Copy out the records word for word, starting at the line with "You are a computer-use agent. Image" and continuing through the last line of the records.

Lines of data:
▶
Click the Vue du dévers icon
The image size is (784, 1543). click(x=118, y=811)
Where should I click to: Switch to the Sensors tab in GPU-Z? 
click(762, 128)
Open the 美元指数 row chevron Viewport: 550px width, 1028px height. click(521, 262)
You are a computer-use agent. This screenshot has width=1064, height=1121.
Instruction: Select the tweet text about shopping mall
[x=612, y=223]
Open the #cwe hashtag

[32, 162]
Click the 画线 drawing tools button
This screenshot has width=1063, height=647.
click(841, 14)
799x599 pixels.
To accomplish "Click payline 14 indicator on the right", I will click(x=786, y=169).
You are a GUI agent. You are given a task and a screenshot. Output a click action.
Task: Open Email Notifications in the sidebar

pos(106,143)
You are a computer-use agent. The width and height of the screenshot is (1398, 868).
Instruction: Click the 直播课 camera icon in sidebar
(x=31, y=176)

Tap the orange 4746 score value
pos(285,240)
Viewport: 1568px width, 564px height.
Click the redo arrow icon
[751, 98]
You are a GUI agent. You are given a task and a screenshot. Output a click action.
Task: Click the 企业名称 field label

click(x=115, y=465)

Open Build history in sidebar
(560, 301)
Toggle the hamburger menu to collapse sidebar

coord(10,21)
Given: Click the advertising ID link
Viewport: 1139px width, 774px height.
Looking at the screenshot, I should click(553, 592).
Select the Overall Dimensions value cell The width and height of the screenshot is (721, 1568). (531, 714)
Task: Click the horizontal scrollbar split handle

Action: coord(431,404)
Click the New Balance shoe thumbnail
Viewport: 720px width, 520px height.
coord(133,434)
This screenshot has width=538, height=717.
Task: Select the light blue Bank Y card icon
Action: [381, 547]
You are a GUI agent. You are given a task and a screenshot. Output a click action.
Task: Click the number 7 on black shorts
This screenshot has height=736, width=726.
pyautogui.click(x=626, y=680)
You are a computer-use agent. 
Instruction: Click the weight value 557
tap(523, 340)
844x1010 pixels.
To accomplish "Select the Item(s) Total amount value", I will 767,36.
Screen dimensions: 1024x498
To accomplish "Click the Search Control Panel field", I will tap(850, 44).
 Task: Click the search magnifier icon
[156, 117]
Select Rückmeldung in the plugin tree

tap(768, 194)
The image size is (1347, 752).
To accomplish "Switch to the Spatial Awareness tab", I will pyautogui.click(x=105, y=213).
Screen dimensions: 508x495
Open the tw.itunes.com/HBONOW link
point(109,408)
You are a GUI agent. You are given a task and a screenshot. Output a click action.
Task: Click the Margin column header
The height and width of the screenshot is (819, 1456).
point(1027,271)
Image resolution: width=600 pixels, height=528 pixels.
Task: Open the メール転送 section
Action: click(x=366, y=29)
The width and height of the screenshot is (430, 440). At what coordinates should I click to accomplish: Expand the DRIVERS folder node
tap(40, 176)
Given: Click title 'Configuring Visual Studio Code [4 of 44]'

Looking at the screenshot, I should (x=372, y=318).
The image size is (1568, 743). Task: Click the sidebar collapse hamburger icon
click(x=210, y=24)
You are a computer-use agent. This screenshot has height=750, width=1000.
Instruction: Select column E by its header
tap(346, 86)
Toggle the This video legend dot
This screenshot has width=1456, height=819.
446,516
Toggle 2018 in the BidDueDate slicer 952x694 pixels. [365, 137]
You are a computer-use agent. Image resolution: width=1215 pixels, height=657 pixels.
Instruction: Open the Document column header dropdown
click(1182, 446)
◀
§ OUTPUT BELOW:
You are a computer-use agent. Image resolution: width=1215 pixels, height=657 pixels.
Instruction: Open the Document column header dropdown
click(1182, 446)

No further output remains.